Roshni Devi and her alcohol resistance group with Brijesh Kumar, a
former drinker and wife beater. Shaikh Azizur Rahman

KOTHAL KHURD // Brijesh Kumar used to spend half of his daily wage
each night on alcohol. When his wife asked for money for food and
household expenses, he beat her.

Unable to bear the abuse, Munni Devi would stay away from her house
for hours in the evening until her husband fell asleep. This routine
continued for more than two decades.

"But four years ago, when Roshni Devi organised the women in action
against our village's drunkards, my husband was forced to stop taking
alcohol," said Ms Devi, a 40-year-old resident of Kothal Khurd village
in Haryana's Mahendragarh district.

"I had never dreamt that any power could correct my husband and peace
could ever return to my family."

She was referring to Roshni Devi, the village chief who led a
successful anti-alcohol campaign. In July, India's president, Pratibha
Patil, invited Roshni Devi, a Dalit, or low caste, Hindu woman to her
residence in Delhi and said that her movement's achievement proved
that the "most difficult of challenges in society can be overcome with
courage, dedication and confidence".

In most of Haryana's villages many day labourers are alcoholics who
squander most of their earnings on drink, leaving their wives,
children and families to fend for themselves, according to the
anti-alcohol campaigners.

In Kothal Khurd, about 20 per cent of the village's 415 Hindu families
are headed by Dalit men who work as day labourers on farms, and almost
one quarter of them were alcoholics just a few years ago, according to
Mr Kumar, who has turned to helping campaign against drink. "At least
one third of the men in our [Dalit] community took alcohol every day,
in the evening. As it happened in my case, the families suffered badly
in all terms and many incurred bad debts. With men spending more than
half of their wage on alcohol bottles, little money would be left for
their families and the situation forced the women to go to work and
children to drop out of the schools," Mr Kumar said. "Alcohol was
sending all of us on the path to ruin."

But the situation began changing in Kothal Khurd in 2005 when Roshni
Devi took a vow to eradicate alcoholism from her village and organised
the women to fight off the menace.

Ms Devi, the only Dalit university graduate from the village and a
mother of two sons, listened to the women speak of their sufferings
and told them that they could help their husbands shun alcohol if they
collectively stood up to them.

Hoping to add more political muscle to her movement, in 2005 Ms Devi
contested the local Panchayat, or village administration, elections
for the seat of sarpanch, or head of the administration, newly
reserved for a Dalit candidate. Because of her fight against
alcoholism, she was so popular among women and non-drinking men that
she polled more votes than all nine of her Dalit male opponents
combined.

However, Ms Devi's election did not go down well with everyone in the
Hindu-majority village. "On the first day as I held my office as the
sarpanch, some upper-caste men said they could not accept the
authority of a woman in the village. When I said that I would do my
best to empower the women and strengthen the movement against
alcoholism, a drunken man pulled me out of my office in the presence
of other men," Ms Devi said.

"But by trying to humiliate me that way, in fact they emboldened me
further on my key mission against alcohol."
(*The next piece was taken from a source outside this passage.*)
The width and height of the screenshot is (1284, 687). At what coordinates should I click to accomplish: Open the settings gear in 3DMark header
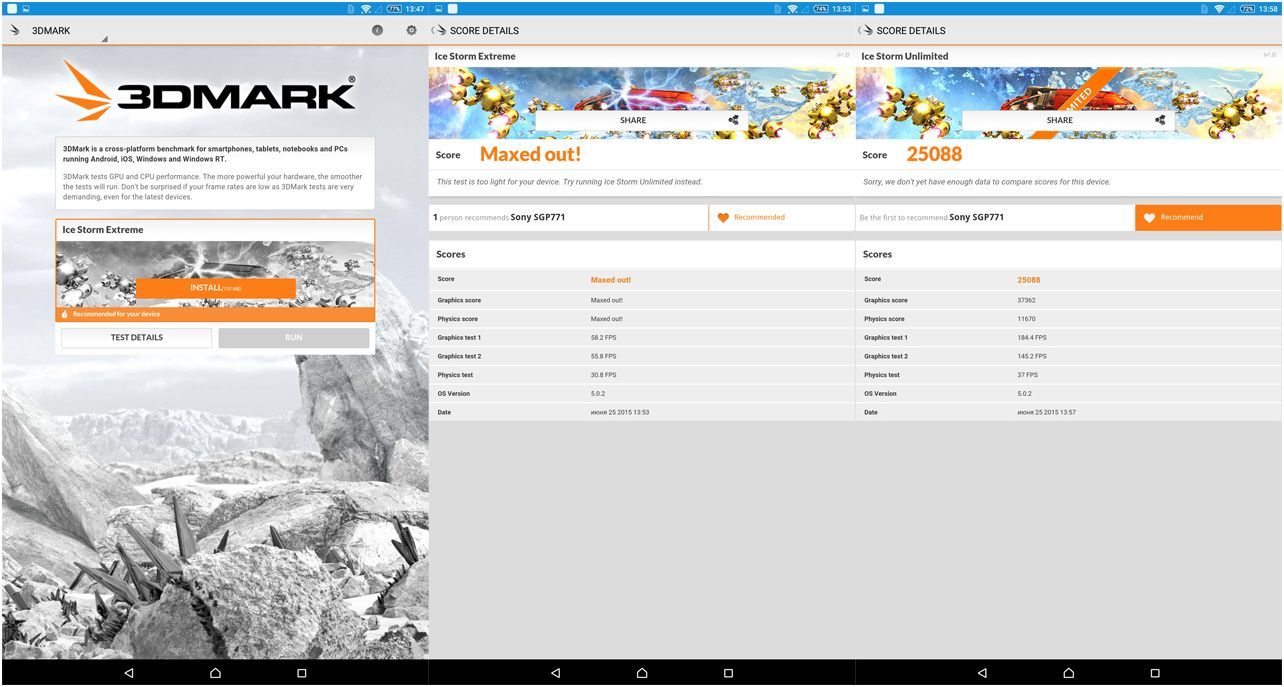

Ms Devi was soon able to help enact a resolution seeking the closure
of the liquor shops within 1km of the village. This led to three such
stores being shut down.

But because some Kothal Khurd men still managed to obtain liquor at
far-off shops and return home drunk, Ms Devi's group formed teams made
up of Dalit as well as upper-caste women to confront the drunkards in
the village.

"We caught many drunken men and abused them publicly for taking
alcohol despite our repeated appeals to stay away from drinking. In
some cases we even assaulted some men who tried to abuse us," said Ram
Kali Devi, wife of a day wage labourer who was forced to quit his
10-year drinking habit in 2005 after Roshni Devi launched her
movement.

"Soon, as a number of alcohol users began dwindling in our village, we
knew that our action was working," she said. "All families in Kothal
Khurd are in peace because alcohol is not a hurdle on its development
any more."

In other Indian states alcoholism is also often blamed for domestic
violence and poverty. Sometimes women, mostly wives of alcoholics,
have formed groups that have forced alcohol shops to close.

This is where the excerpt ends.